### Data extracts
● ● ● ● ● ● ●
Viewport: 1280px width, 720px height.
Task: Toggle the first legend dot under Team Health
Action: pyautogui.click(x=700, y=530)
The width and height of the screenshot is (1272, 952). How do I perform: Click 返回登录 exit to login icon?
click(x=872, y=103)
● ● ● ● ● ● ●
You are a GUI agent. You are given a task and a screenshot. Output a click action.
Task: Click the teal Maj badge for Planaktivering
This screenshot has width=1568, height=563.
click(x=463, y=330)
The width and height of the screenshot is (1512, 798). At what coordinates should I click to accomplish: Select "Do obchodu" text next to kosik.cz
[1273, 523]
● ● ● ● ● ● ●
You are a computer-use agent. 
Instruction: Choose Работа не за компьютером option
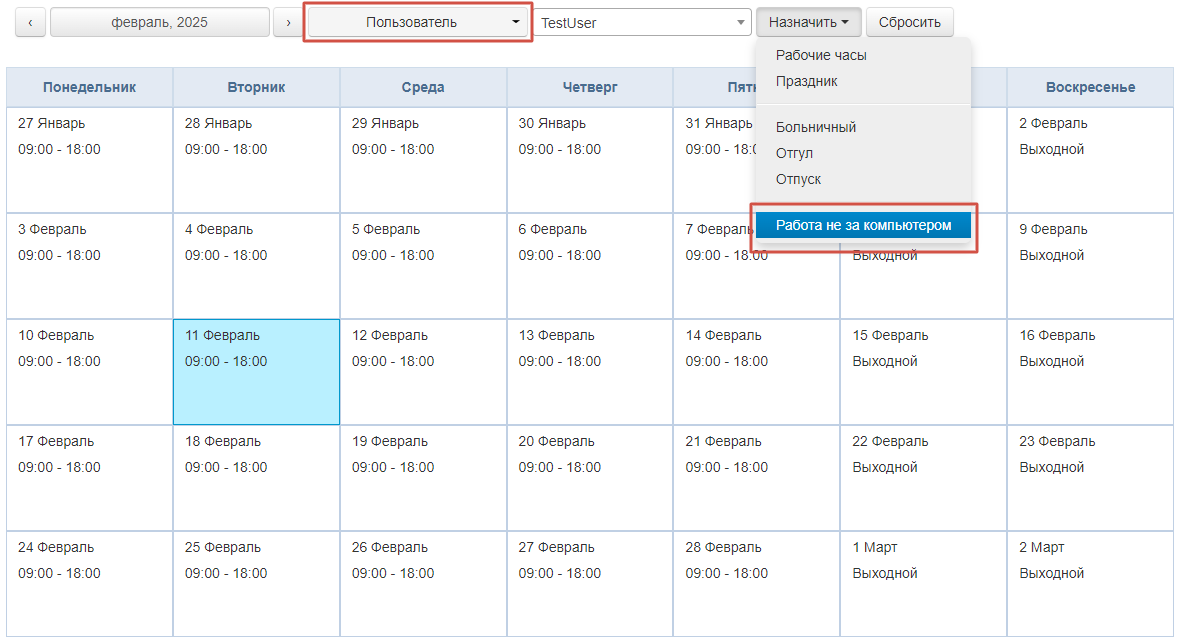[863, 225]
● ● ● ● ● ● ●
### What is expected
For the string "agent", find every line of the material that contains it, and copy each one.

### Result of the task
You are a GUI agent. You are given a task and a screenshot. Output a click action.
You are a computer-use agent. 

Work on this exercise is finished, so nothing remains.